Any year with two former Hawaii governors running for new offices has to be a good year, so there is a lot of excitement as we head toward the elections.
For the past month, former Gov. Ben Cayetano’s campaign for Honolulu mayor has provided most of the electoral excitement, but former GOP Gov. Linda Lingle’s campaign for the U.S. Senate is going to heat up quickly.
Voters won’t decide who will replace Sen. Daniel K. Akaka until the Nov. 6 general election, but Lingle’s position in the race will make it important both here in Hawaii and across the nation.
Earlier last month, Larry Sabato, head of the University of Virginia Center for Politics, said control of the Senate is too close to call.
"The Senate calculus is now this: If all members not up for re-election return to the Senate next January, and all the seats where we favor one party go that way in November, the Senate is 47-46 Democratic, with seven toss-ups," Sabato predicted.
Last week, Senate GOP leader Mitch McConnell, R-Ky., was very high on Lingle’s campaign as he broke down the Senate races in a Washington, D.C., newspaper report.
Handicapping the race for Roll Call, McConnell said the GOP could take control of the Senate this year, although many of the races are still tight.
"I’m not going to make a prediction other than this: I think the Senate is going to be close, one way or the other.
"It’s going to be an eye-gouging, shin-kicking contest all the way to the finish line," he told the paper.

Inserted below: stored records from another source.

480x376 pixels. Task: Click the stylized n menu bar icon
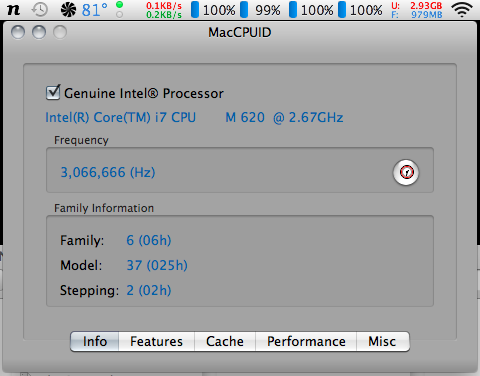(13, 10)
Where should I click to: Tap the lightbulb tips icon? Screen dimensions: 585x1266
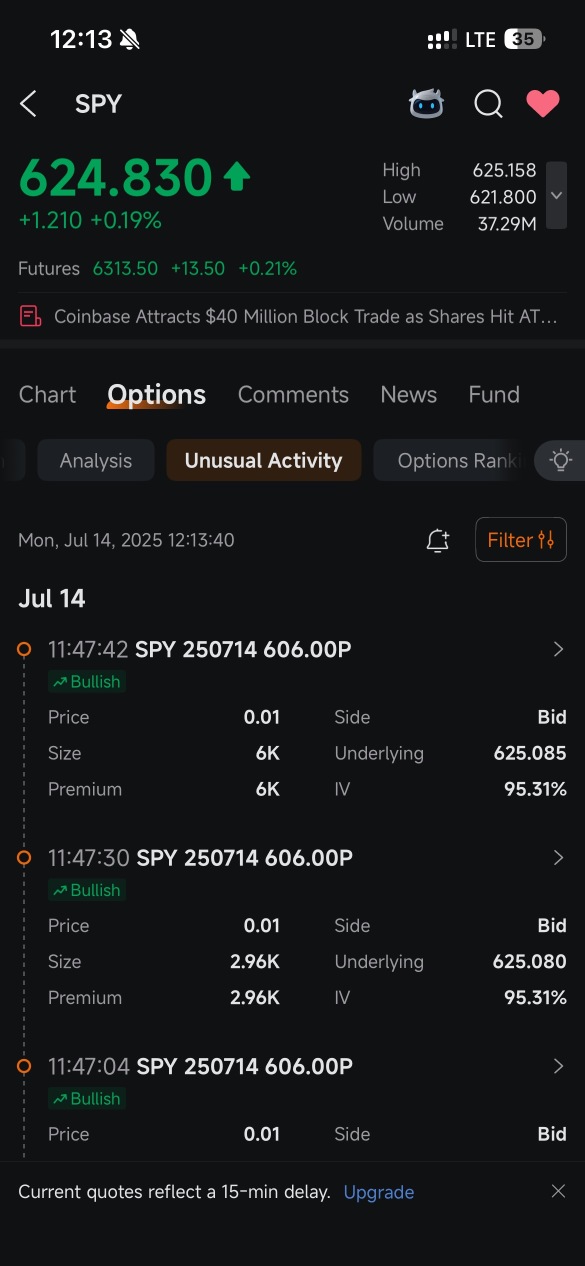click(561, 461)
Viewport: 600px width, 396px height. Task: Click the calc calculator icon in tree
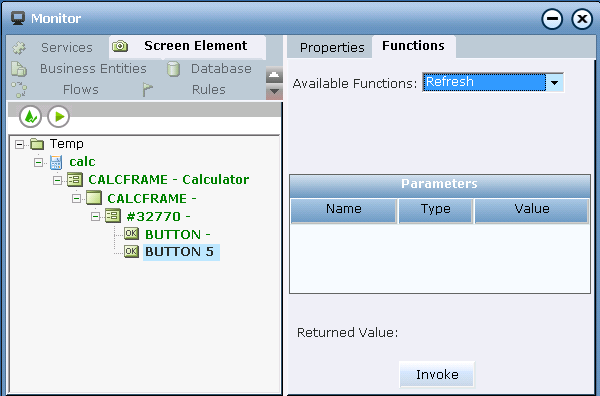click(56, 162)
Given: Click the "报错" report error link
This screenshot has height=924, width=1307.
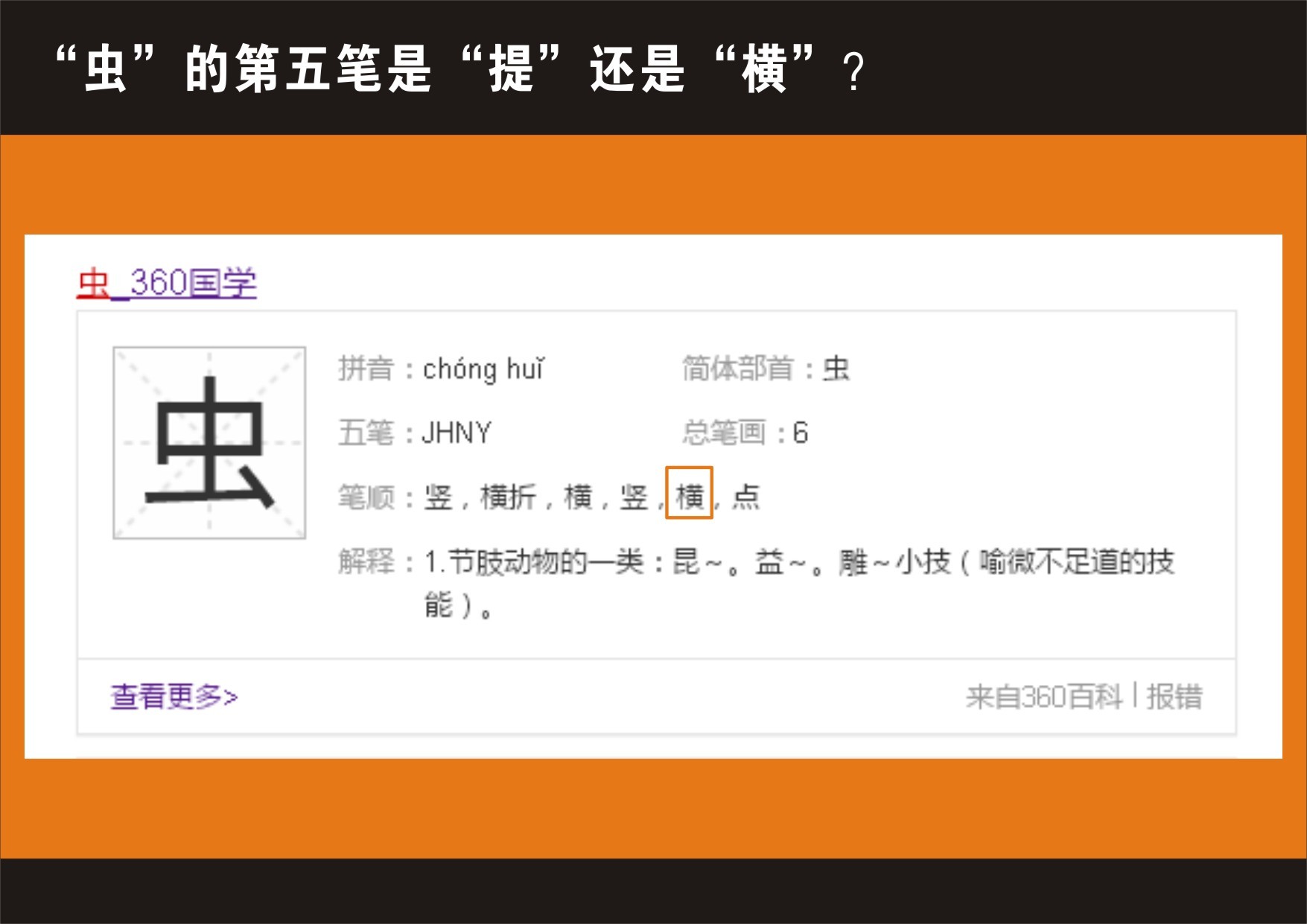Looking at the screenshot, I should coord(1174,698).
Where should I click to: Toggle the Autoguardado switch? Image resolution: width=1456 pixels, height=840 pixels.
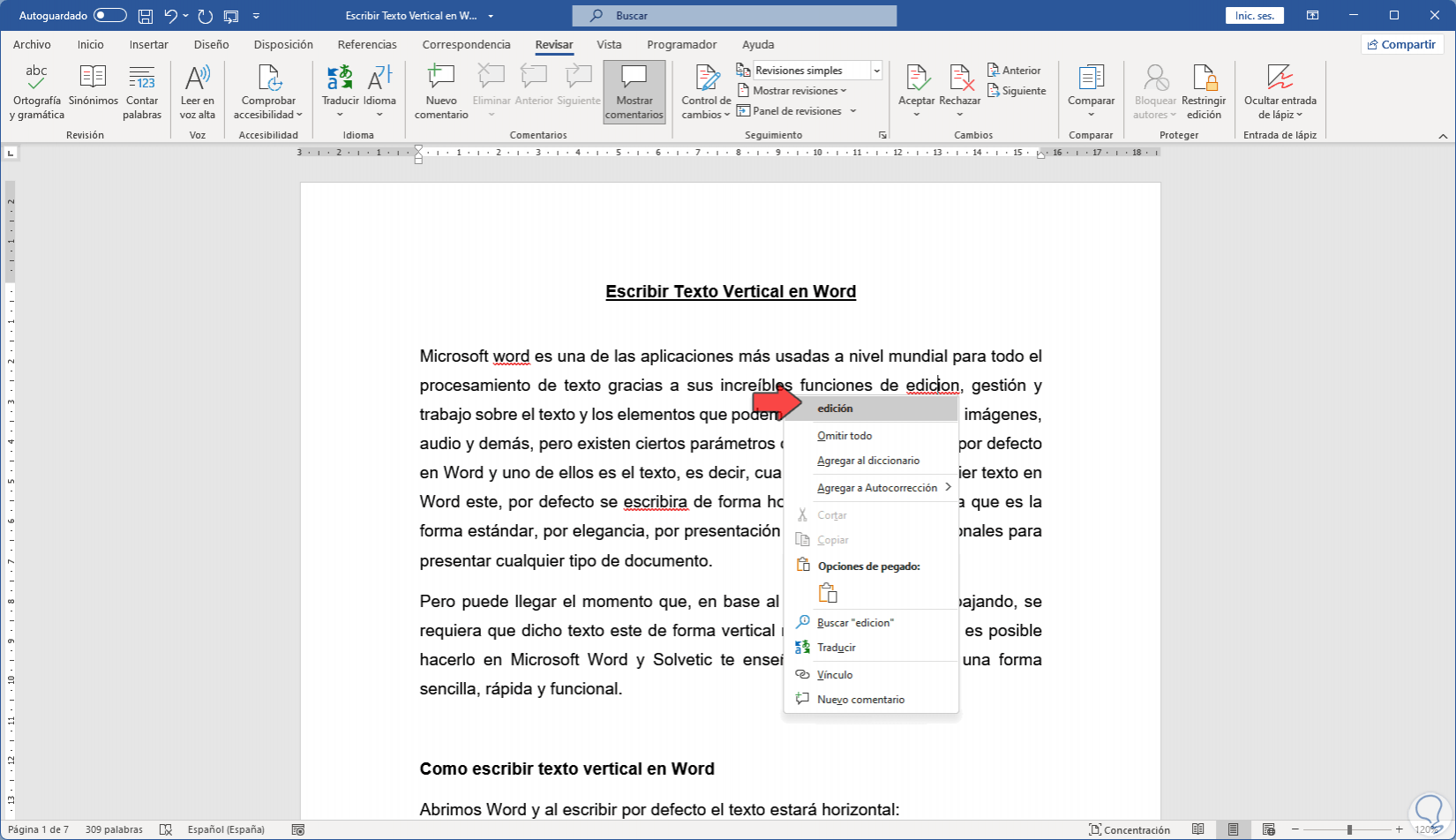110,16
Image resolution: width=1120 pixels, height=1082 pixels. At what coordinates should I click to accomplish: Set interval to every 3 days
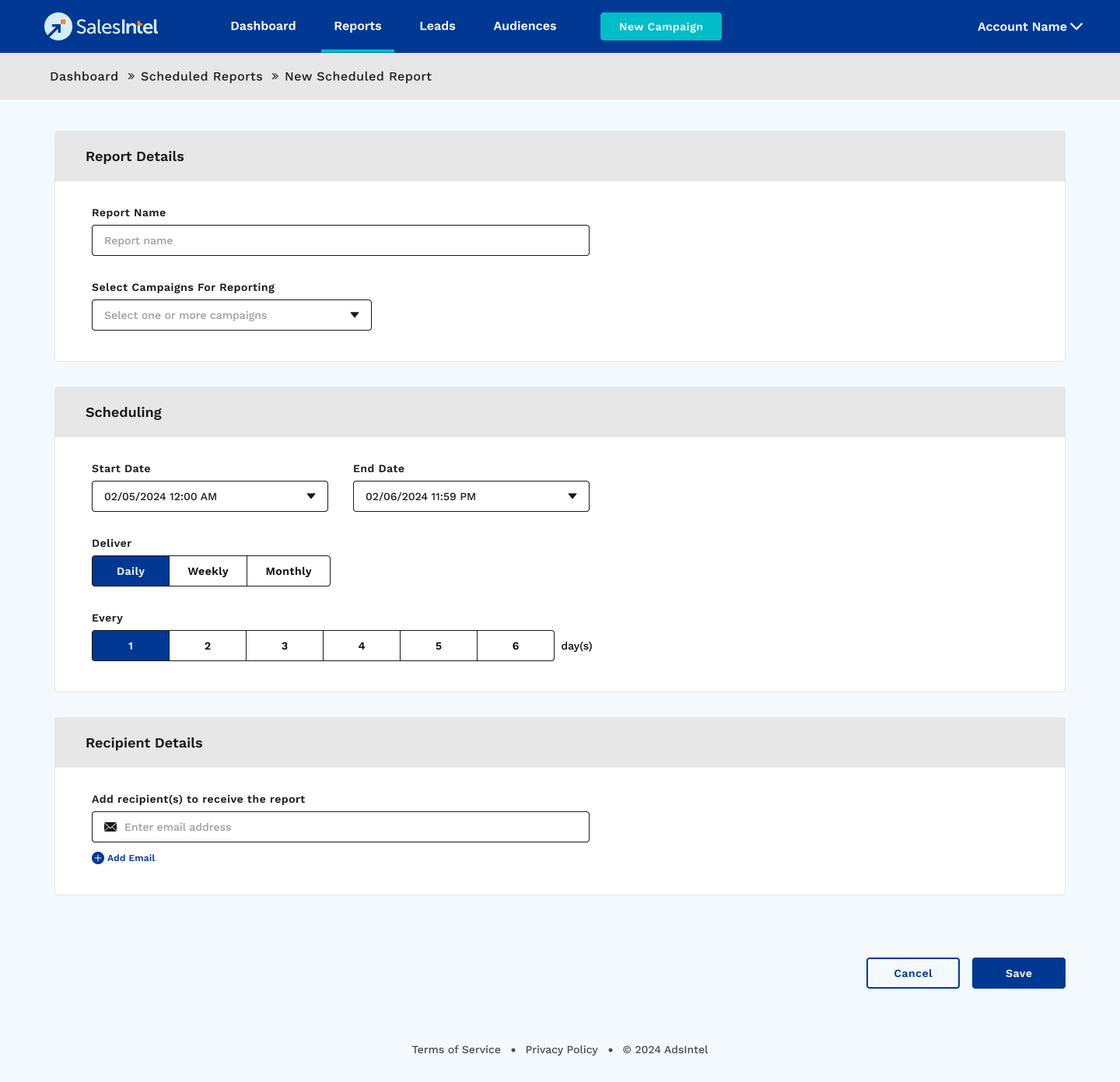click(x=285, y=646)
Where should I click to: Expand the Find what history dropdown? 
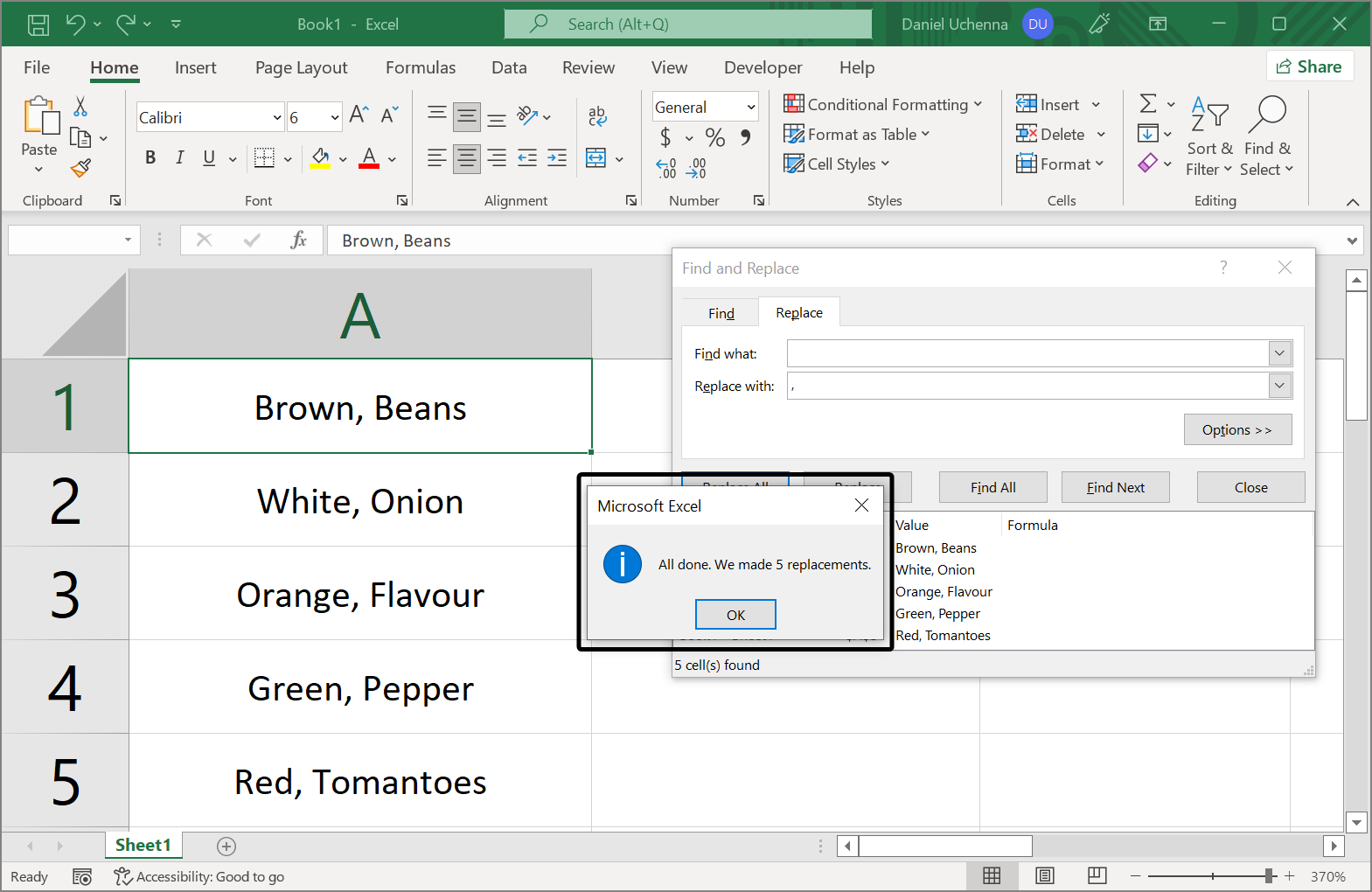point(1279,353)
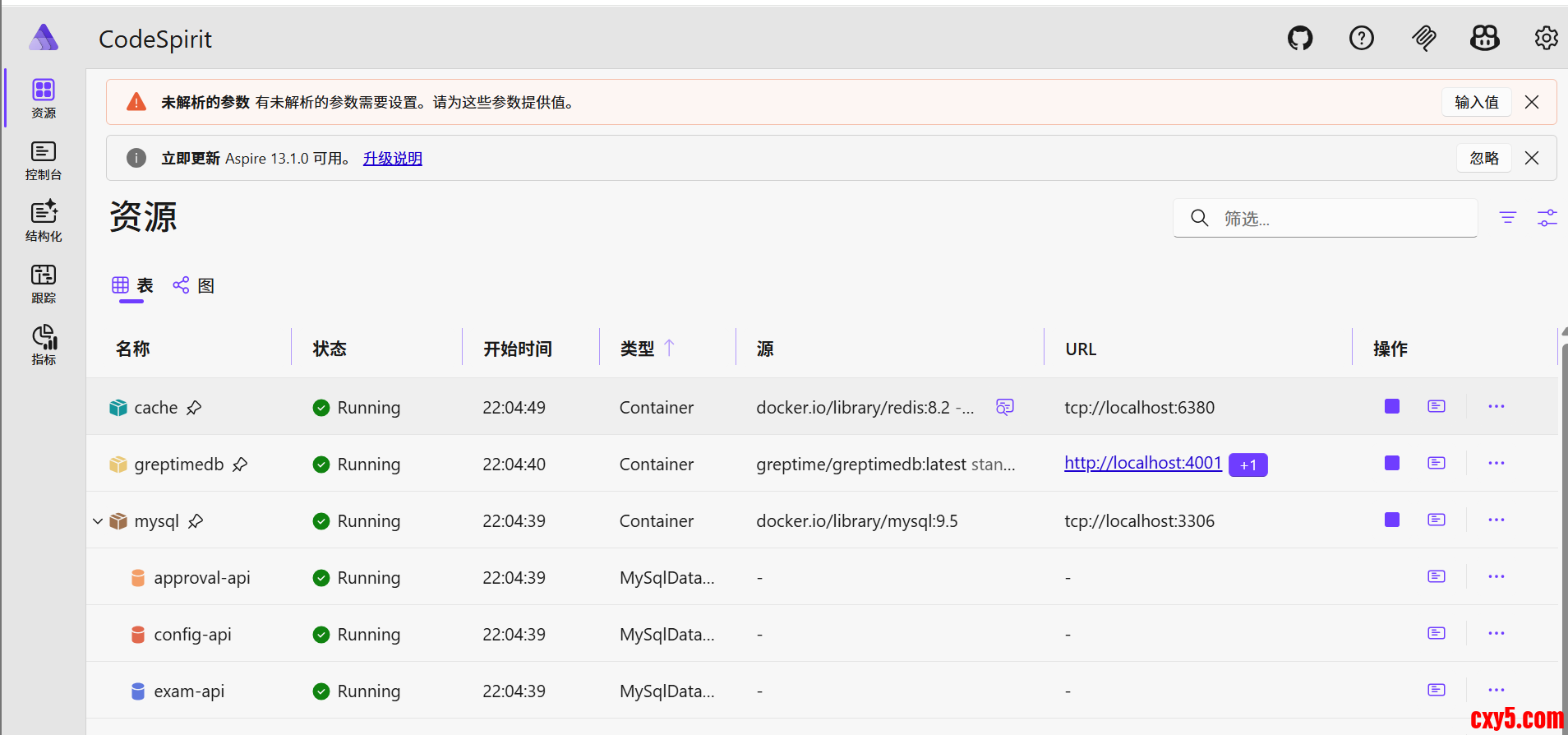This screenshot has height=735, width=1568.
Task: Stop the mysql container resource
Action: (1391, 520)
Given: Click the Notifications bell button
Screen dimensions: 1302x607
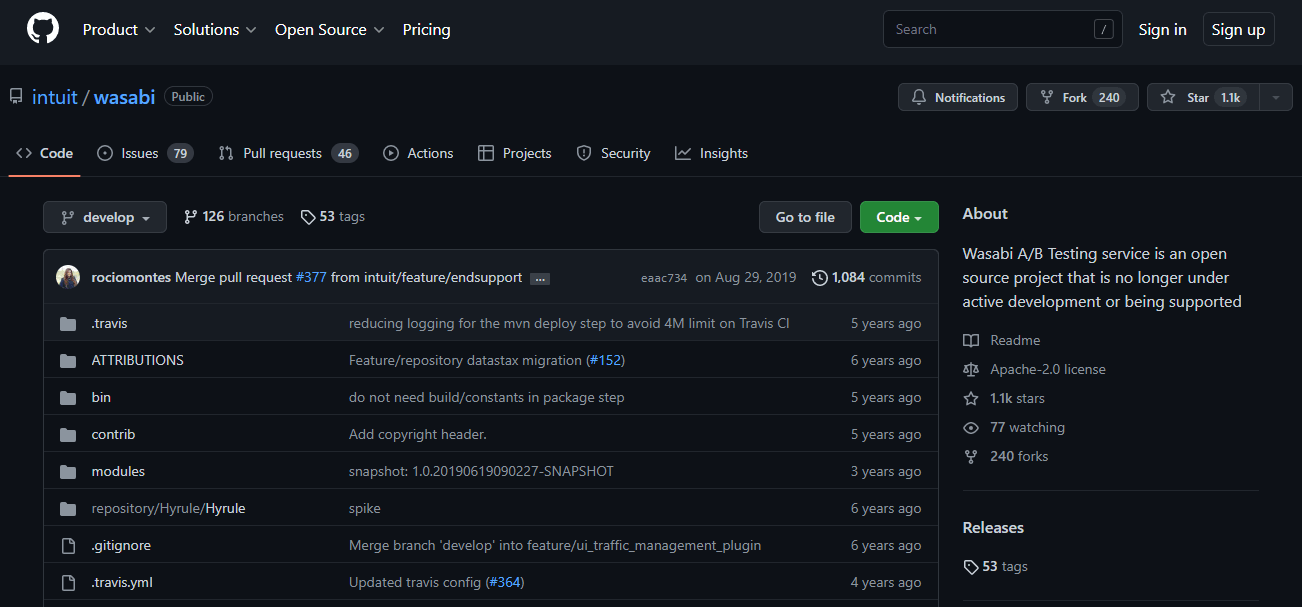Looking at the screenshot, I should click(x=957, y=97).
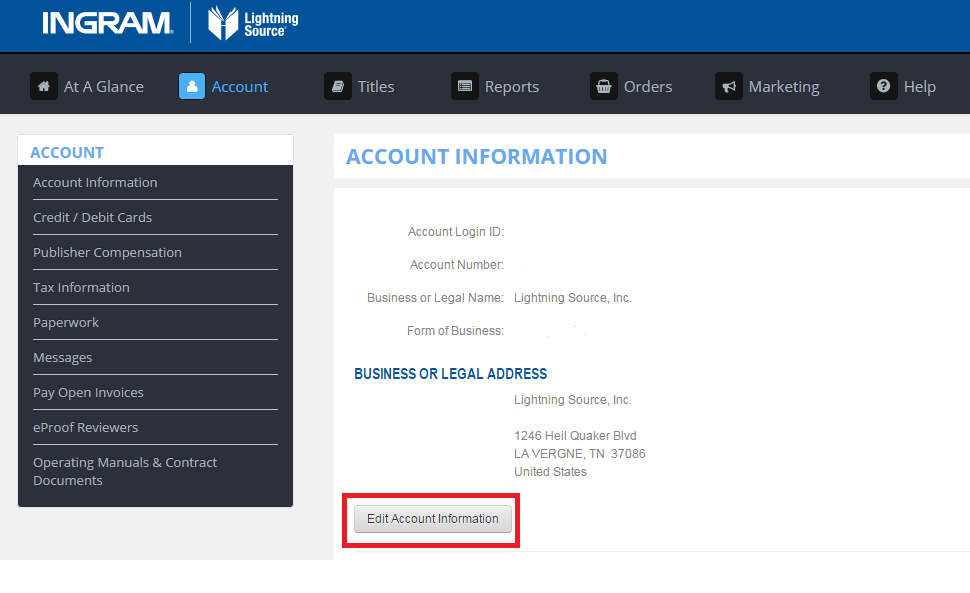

The GOP, McConnell said, had particular success in recruiting Lingle into the race because it transforms a near lock for the dominant Democratic Party into a suddenly competitive contest.
Although Lingle is viewed as a recruiting victory, she had been toying with a Senate campaign as far back as March 2010, when she was telling reporters that "it’s possible" she would run for elected office in the future.
Later, in something that sounded as if the GOP had confused politics with the NBA draft, Lingle was called a "top recruit prospect."
Last weekend, Lingle starred as the bogeyman (woman?) of the state Democratic convention, when candidates former U.S. Rep. Ed Case and current U.S. Rep. Mazie Hirono warned that Lingle’s election would be disastrous for Hawaii and the national Democratic Party.
And top Democratic U.S. Sen. Daniel K. Inouye thundered that voters should reject Lingle’s calls for bipartisanship.
Lingle argues on her website that "Republicans may gain a majority of the U.S. Senate, meaning Senator Inouye will lose his chairmanship of the Appropriations Committee.
"It is in Hawaii’s best interest to have a ‘foot in both camps,’ so that no matter which party is in control, Hawaii’s interests will be effectively advocated for in Washington, D.C.
"For decades, Senator Inouye and the late Republican Senator Ted Stevens of Alaska looked out for each other’s interests when one party or another was in the majority," Lingle said, implying that she would be Inouye’s GOP vote.
Inouye tried to tamp down that sort of thinking by paraphrasing the old "You are no Jack Kennedy" quote issued by the late U.S. Sen. Lloyd Bentsen, by telling Democrats, "She is not any Ted Stevens."
What if by Election Day, Hawaii voters see that Florida, Massachusetts, Montana, Nevada and Virginia are going Republican and the Senate is already in GOP hands — could there be a last-minute move by Hawaii voters to put Lingle in the Senate?
Probably a bit far-fetched, but if you see Democrats begging voters to vote early and absentee, you will know why.